The procedure, which was performed by Dr. Robert Anderson, a noted foot and ankle specialist who has also operated on Bills defensive tackle Kyle Williams. Scar tissue was removed from the ankle, dating back to an injury suffered while playing pick-up basketball in college in 2011. It was the second arthroscopic procedure performed on the injury.

“I didn’t want to get it, just because it didn’t really do anything the first time, but it actually feels healthy, feels better,” Woods said. “I’m just trying to ease my way back in with this squad and keep progressing.”

There have been plenty of introductions needed in the receiver room, following the offseason makeover that included not only the trade of Johnson, but also the acquisitions of Buffalo native Mike Williams (via a trade with the Tampa Bay Buccaneers) and Clemson star Sammy Watkins (in the first round of the NFL Draft).

“It’s been pretty crazy. We as a group, we didn’t know anything,” Woods said of the roster holdovers at receiver. “It’s a lot of upstairs business. We’ve just got to keep controlling what we can control, and that’s ourselves. Keep getting better.

“I think they’ve been good moves. Bringing in Sammy, a speed guy, who’s been pretty much sure-handed. Hopefully that translates into the league. As for Mike, he’s put up great numbers at Tampa, been consistent, and he’s another threat on the other side.

With Williams an established outside receiver (25 touchdowns in his first four seasons) and Watkins having the flexibility to play inside or out, Woods rounds out an intriguing top three receivers from the slot position.
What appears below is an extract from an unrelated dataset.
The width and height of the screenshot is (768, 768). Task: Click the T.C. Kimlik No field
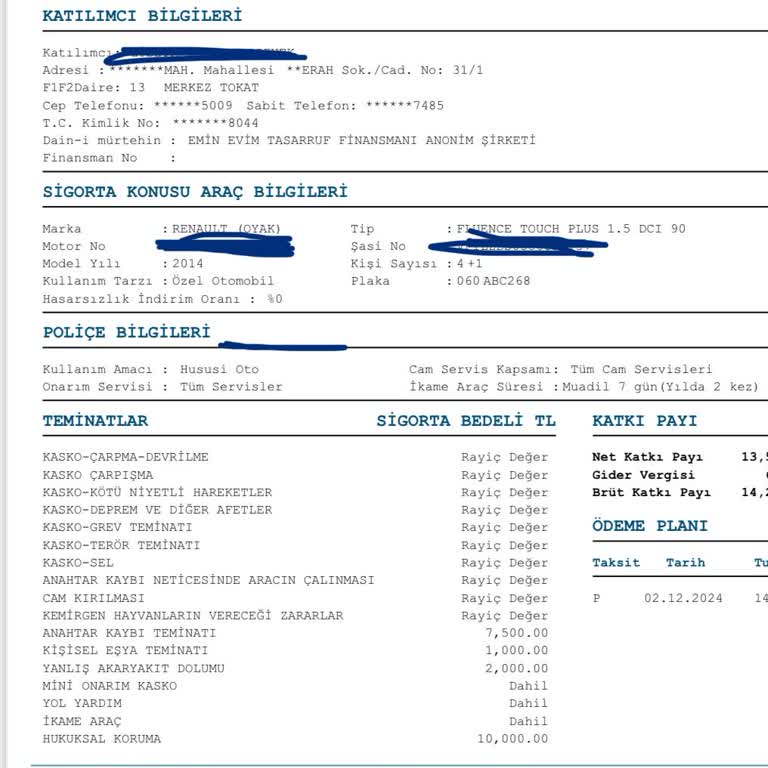pos(150,123)
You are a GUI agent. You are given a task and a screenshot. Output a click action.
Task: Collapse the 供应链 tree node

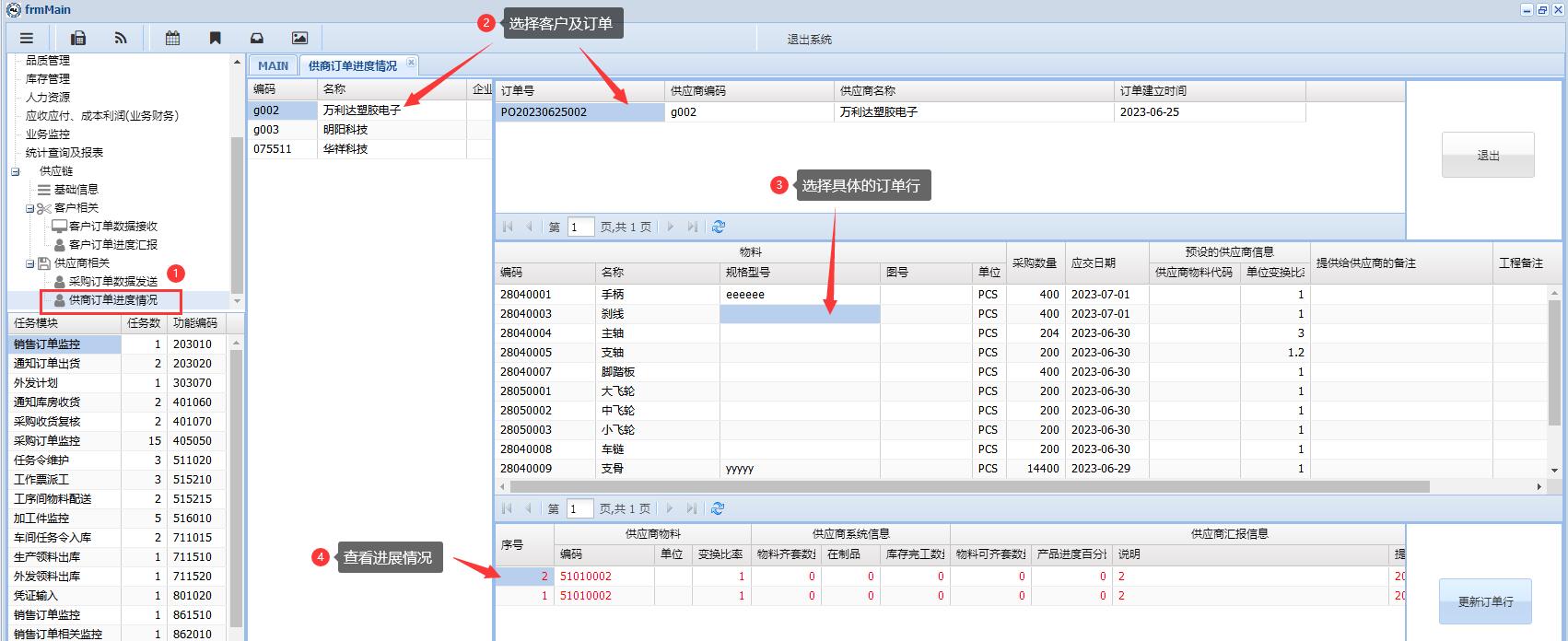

“On paper it looks good, but that doesn’t matter. It’s all what happens on the grass, Woods said. “We need to prove why we’re a good top three.”

Woods estimated he spent about 30 percent of his college career playing out of the slot. He’s excited about the challenge it presents this upcoming season.

“I feel good about it. I mean, it’s just another way to, I would say, get myself the ball. Playing inside, you’re closer to the quarterback, an easier target,” he said. “There’s a lot more traffic, bigger guys, and it’s easier to get double-teamed, but there are a lot more plays for the inside receiver.”

Whereas the outside receiver is defended on one side by the sideline, receivers operating out of the slot have the freedom to run routes in either direction.

“There’s a lot more freestyle from the slot,” Woods said. “Every route could look different or every route could look the same, depending how you want to play it.”

With Johnson, no two routes looked the same. His herky-jerky style could drive defenders batty. Woods is the opposite – a crisp, polished route runner.

“That’s how you get open, how you get separation,” he said. “I’ve been taught that since high school, have quick feet in and out of your breaks.”

A differing style from Johnson, to be sure, not that the Bills will care about that if the results are the same from Woods, or better.